Salesperson visits from house to house to sell her knives. The probability that she makes a sale at a random house is .3. Given that she makes a sale, the sale is worth $100 with probability .6 and $200 with probability .4. Suppose that the salesperson visits five houses on a given day.
Question1) Find the probability that she makes exactly two sales?
Question2) Find the probability that she sells exactly $100 worth of knives?
Querstion3) Given that exactly two visits (out of the five) are sales, find
(a) the probability distribution of her sales value
(b) the expected sales value
(c) the variance and standard deviation of her sales value
Question4) Given that she has sales volume of exactly $200, find
(a) probability distribution of the number of sales that she makes
(b) expected number of sales that she makes?

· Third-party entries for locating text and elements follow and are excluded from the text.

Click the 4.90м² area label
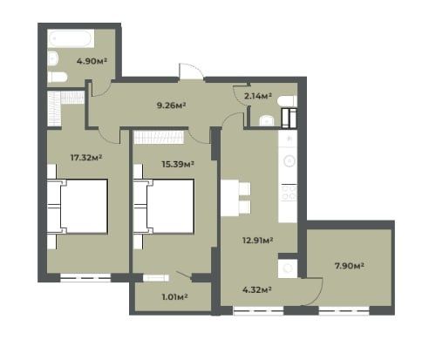point(92,61)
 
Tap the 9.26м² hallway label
point(171,105)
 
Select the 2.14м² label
point(258,96)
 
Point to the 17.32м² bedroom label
point(86,158)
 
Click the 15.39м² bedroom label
point(178,164)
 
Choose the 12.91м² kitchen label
point(257,241)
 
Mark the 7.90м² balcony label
point(350,266)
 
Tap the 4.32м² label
point(257,289)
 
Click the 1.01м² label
point(174,297)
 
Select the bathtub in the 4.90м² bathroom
point(71,38)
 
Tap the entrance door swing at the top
point(191,71)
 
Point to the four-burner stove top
point(288,193)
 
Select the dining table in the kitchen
point(229,198)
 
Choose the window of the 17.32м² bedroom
point(85,278)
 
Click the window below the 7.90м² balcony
point(344,310)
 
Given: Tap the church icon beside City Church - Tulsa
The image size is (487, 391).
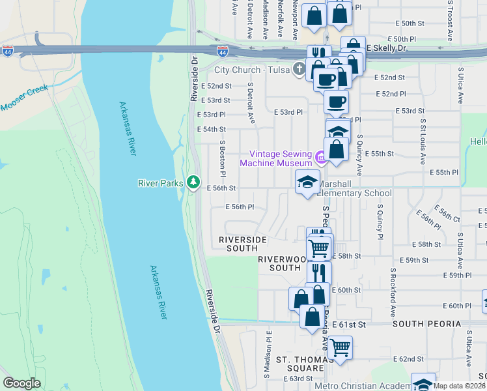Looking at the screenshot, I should pyautogui.click(x=299, y=70).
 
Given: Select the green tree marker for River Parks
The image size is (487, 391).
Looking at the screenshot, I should pyautogui.click(x=193, y=183).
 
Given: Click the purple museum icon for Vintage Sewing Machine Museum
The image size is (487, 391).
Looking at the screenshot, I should pyautogui.click(x=320, y=158).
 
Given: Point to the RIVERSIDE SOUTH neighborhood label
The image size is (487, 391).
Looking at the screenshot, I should pyautogui.click(x=242, y=244).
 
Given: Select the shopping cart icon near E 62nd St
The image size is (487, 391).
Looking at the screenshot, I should pyautogui.click(x=340, y=347).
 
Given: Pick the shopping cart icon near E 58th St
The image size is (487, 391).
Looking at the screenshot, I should pyautogui.click(x=318, y=248).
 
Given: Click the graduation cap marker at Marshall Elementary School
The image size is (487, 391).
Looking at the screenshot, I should pyautogui.click(x=307, y=182).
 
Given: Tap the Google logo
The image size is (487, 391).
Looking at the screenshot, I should pyautogui.click(x=22, y=383).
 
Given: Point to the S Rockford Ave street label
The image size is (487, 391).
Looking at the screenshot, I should pyautogui.click(x=393, y=287).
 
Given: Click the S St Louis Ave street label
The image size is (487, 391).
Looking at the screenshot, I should pyautogui.click(x=423, y=140).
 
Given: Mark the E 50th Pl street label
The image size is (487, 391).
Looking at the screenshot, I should pyautogui.click(x=400, y=39).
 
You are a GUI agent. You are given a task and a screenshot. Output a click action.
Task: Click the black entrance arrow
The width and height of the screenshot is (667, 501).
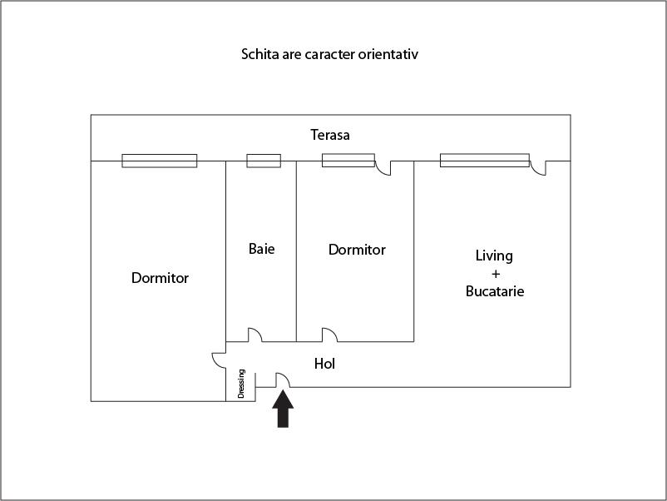click(x=283, y=409)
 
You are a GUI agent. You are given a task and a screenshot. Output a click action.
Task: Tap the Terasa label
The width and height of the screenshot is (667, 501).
click(x=330, y=135)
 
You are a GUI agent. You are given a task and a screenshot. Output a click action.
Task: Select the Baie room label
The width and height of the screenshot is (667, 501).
click(x=262, y=249)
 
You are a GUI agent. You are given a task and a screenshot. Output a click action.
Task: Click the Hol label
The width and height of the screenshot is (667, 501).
click(x=324, y=364)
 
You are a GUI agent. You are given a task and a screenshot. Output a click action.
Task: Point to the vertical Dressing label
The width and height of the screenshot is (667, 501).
click(x=241, y=384)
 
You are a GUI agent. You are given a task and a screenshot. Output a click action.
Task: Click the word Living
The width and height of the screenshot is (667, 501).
click(x=494, y=255)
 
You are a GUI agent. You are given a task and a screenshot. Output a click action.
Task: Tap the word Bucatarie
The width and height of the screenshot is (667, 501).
click(x=495, y=291)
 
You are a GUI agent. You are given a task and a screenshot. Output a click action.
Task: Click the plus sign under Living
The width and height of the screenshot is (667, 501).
click(x=496, y=274)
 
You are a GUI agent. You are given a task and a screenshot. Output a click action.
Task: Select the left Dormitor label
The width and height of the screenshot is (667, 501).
click(x=160, y=278)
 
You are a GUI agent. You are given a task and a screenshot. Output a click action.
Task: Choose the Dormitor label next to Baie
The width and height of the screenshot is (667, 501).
click(x=358, y=250)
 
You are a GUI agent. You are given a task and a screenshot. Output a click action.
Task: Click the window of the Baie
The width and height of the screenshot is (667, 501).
click(x=264, y=161)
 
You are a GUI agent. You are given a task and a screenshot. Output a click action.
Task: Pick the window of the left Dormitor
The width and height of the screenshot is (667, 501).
click(x=160, y=161)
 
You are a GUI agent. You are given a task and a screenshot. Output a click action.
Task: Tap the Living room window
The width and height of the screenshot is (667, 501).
click(x=485, y=161)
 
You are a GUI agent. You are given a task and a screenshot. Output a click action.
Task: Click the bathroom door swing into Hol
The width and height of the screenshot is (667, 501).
click(x=255, y=335)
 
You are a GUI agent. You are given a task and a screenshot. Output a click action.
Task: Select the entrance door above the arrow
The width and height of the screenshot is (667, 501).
click(x=284, y=380)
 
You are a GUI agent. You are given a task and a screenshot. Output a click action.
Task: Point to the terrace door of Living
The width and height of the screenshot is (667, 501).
click(x=539, y=168)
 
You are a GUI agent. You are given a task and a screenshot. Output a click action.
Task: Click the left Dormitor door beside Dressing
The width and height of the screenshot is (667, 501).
click(x=219, y=360)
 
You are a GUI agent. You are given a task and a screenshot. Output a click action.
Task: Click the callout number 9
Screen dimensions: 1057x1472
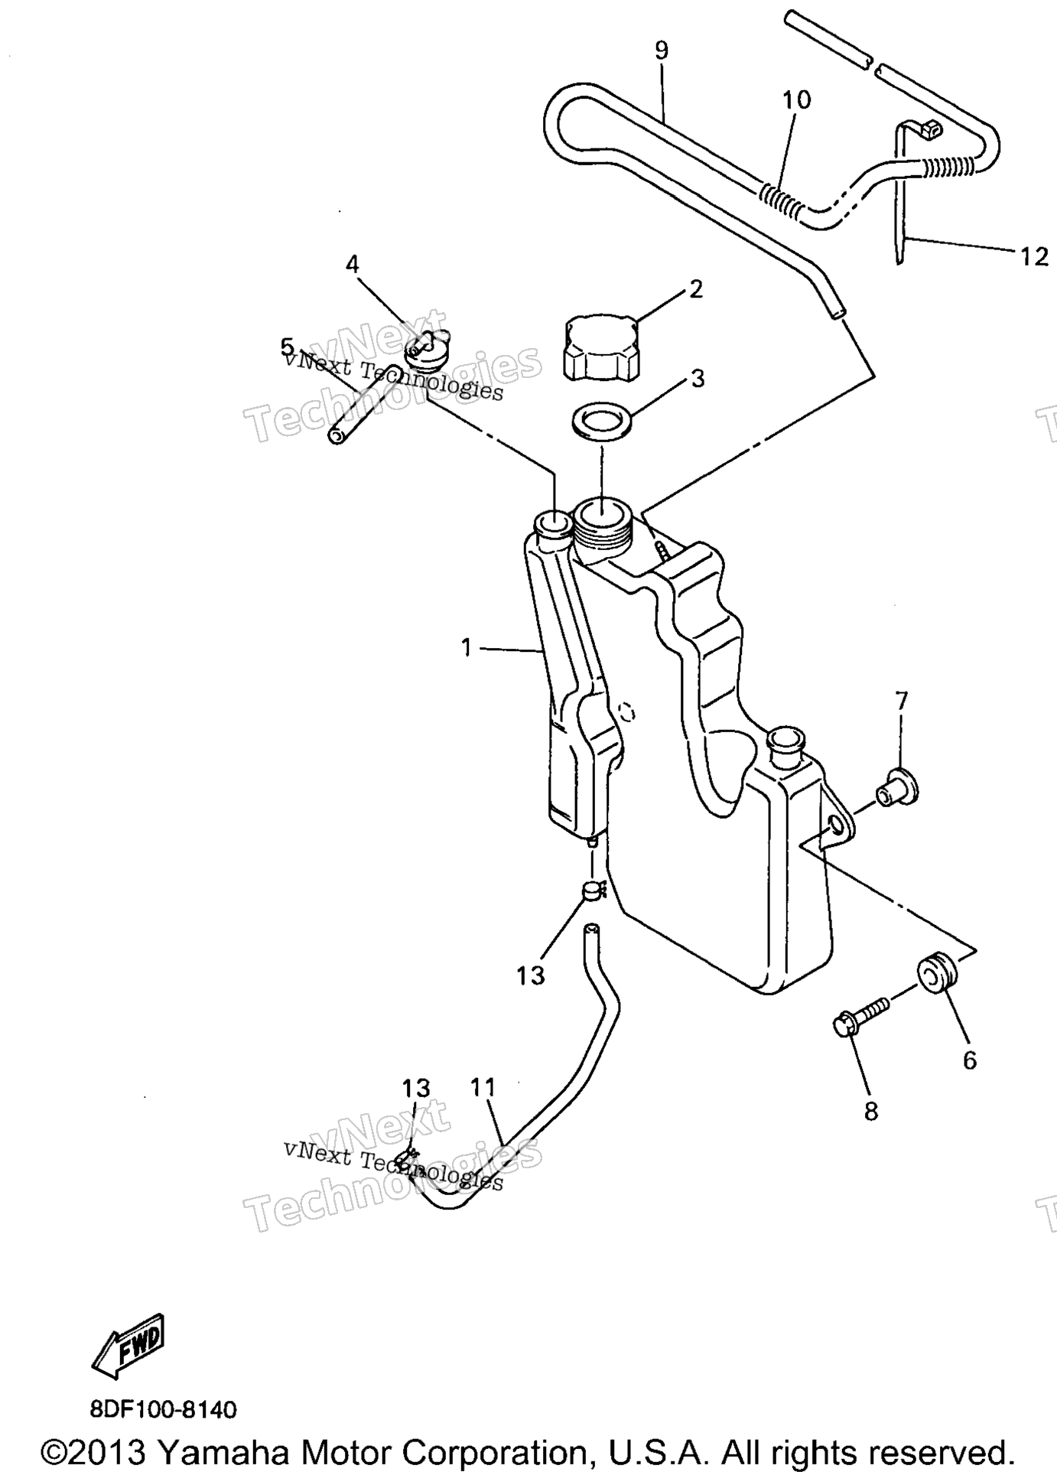click(x=662, y=50)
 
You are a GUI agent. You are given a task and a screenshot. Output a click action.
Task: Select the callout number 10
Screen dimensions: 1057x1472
click(x=796, y=99)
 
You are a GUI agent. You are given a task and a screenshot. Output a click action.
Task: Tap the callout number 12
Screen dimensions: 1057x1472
click(x=1034, y=256)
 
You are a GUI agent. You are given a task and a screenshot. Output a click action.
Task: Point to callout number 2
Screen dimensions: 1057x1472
click(x=695, y=289)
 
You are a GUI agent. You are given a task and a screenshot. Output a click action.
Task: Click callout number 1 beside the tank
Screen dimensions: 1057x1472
click(x=467, y=648)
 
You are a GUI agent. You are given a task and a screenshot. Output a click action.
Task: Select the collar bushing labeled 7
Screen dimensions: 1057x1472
click(x=896, y=788)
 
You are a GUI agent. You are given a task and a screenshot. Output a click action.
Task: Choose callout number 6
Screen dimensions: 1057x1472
click(x=969, y=1060)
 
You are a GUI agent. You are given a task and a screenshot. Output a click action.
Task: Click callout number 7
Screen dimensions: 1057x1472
click(x=902, y=700)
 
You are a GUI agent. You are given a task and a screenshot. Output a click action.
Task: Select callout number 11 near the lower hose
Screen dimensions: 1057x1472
click(x=483, y=1086)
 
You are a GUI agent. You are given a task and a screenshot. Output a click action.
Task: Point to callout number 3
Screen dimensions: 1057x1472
click(x=697, y=378)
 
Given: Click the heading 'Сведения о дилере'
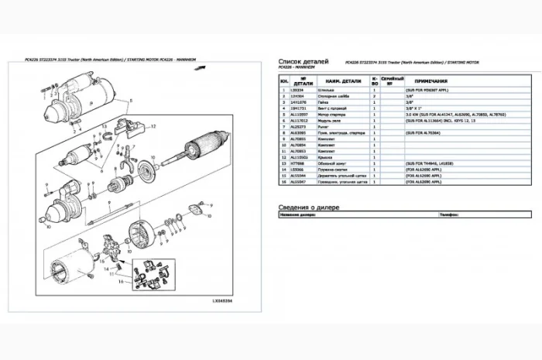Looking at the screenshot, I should click(x=310, y=207).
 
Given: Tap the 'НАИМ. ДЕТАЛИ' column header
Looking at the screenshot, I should click(x=344, y=81).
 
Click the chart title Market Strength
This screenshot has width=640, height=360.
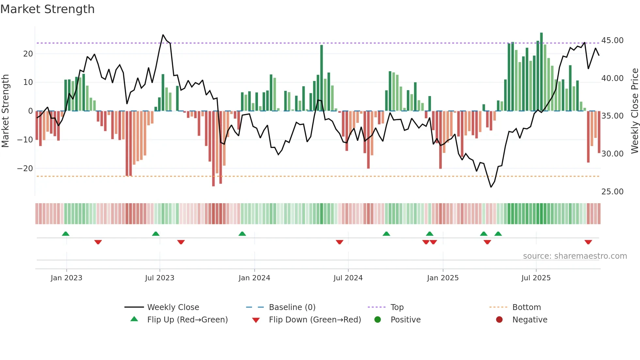[47, 9]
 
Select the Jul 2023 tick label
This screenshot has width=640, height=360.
[160, 278]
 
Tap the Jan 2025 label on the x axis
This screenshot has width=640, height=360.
[442, 278]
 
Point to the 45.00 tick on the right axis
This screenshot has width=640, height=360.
[612, 41]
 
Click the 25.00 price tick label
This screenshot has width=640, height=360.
[612, 192]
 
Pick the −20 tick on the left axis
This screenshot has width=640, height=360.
[25, 169]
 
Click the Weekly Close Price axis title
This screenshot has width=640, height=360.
[634, 111]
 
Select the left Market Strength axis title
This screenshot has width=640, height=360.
[5, 111]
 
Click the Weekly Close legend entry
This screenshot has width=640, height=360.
[173, 307]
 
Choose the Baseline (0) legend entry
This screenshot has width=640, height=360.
[292, 307]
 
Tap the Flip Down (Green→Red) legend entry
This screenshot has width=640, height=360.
[314, 320]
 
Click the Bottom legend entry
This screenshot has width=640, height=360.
[526, 307]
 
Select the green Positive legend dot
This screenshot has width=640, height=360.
[377, 320]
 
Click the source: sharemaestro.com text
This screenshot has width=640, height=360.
[575, 256]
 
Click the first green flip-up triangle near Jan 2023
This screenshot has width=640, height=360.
[66, 234]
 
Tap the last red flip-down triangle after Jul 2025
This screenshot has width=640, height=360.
[588, 242]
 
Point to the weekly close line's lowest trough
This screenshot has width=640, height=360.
[491, 187]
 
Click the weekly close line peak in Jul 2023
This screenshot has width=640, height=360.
[163, 35]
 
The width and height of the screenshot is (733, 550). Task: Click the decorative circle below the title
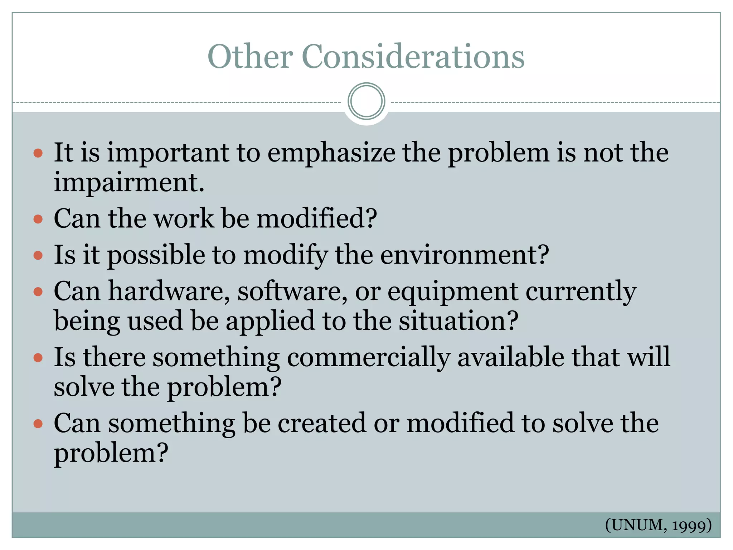coord(366,101)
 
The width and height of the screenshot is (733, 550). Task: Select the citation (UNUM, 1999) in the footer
coord(658,525)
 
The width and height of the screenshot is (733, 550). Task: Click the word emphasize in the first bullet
coord(331,153)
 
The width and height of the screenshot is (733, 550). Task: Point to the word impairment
coord(128,182)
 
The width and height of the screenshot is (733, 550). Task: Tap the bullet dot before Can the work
coord(38,219)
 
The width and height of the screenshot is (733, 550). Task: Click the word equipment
coord(453,292)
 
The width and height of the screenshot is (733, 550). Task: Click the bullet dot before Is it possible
coord(38,255)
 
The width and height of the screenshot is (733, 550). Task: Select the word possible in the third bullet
coord(156,256)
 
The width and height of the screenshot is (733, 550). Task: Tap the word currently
coord(581,292)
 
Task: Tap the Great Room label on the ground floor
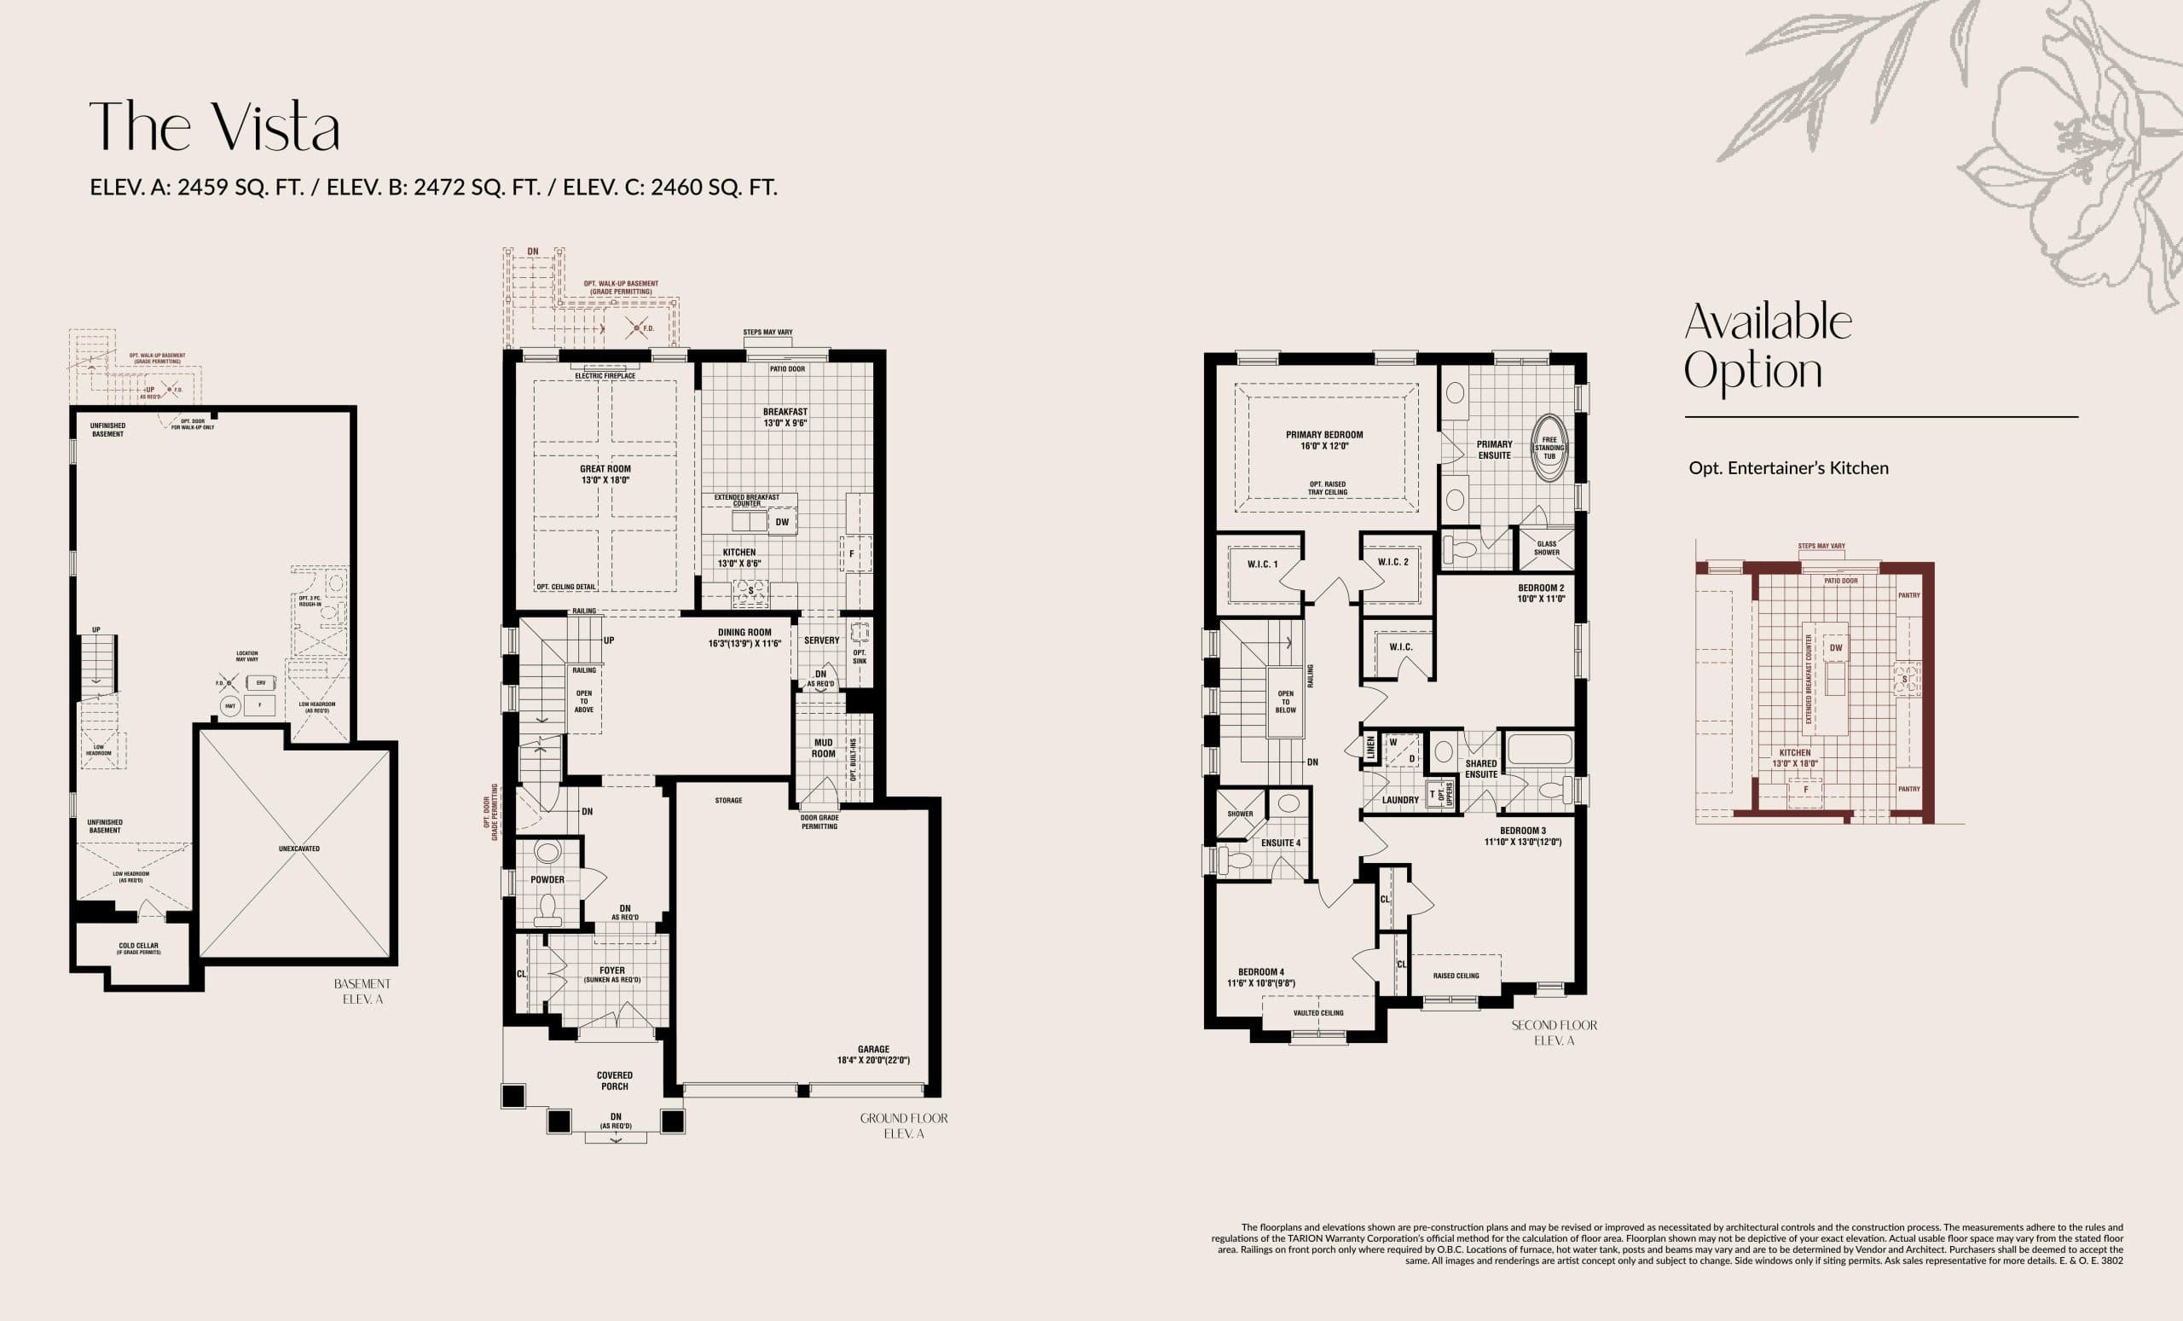point(605,474)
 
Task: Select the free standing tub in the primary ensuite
point(1549,448)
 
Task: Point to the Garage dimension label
point(872,1054)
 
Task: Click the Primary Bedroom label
point(1323,440)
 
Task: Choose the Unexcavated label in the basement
point(298,849)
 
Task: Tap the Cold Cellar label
point(138,947)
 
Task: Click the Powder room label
point(547,880)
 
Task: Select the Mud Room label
point(823,748)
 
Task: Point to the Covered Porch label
point(614,1080)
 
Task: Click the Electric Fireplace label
point(605,375)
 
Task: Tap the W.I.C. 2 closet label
point(1393,562)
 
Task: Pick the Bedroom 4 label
point(1260,976)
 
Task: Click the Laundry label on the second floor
point(1400,800)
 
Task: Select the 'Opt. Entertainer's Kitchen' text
point(1788,468)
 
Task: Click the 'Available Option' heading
point(1767,346)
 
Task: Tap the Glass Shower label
point(1547,548)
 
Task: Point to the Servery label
point(821,640)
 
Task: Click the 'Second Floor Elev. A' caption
point(1554,1032)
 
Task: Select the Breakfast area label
point(785,417)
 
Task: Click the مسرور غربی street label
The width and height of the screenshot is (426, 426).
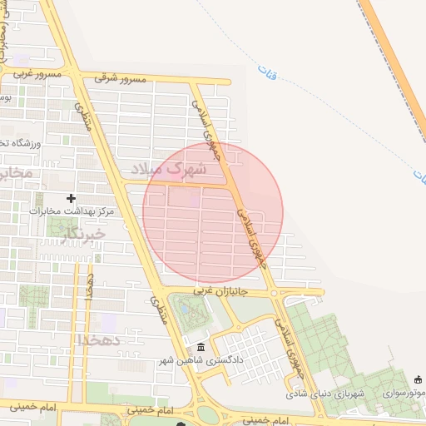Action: point(31,73)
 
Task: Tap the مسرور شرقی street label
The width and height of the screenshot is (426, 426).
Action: point(120,78)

Let X, Y, and Z refer to the three random variables. It is given that Var(X) = 4, Var(Y) = 9, and Var(Z) = 16. It is further known that E(X) = 1, E(Y) = 2, and E(Z) = 4. Furthermore E(XY) = 7, E(XZ) = 12, and E(YZ) = 15.
Question5) Find Var(X-Y)
Question6) Find Corr(X,Z)
Question7) Find Cov(2X+Y,4Z)
Question8) Find E(3X+4Y-5Z)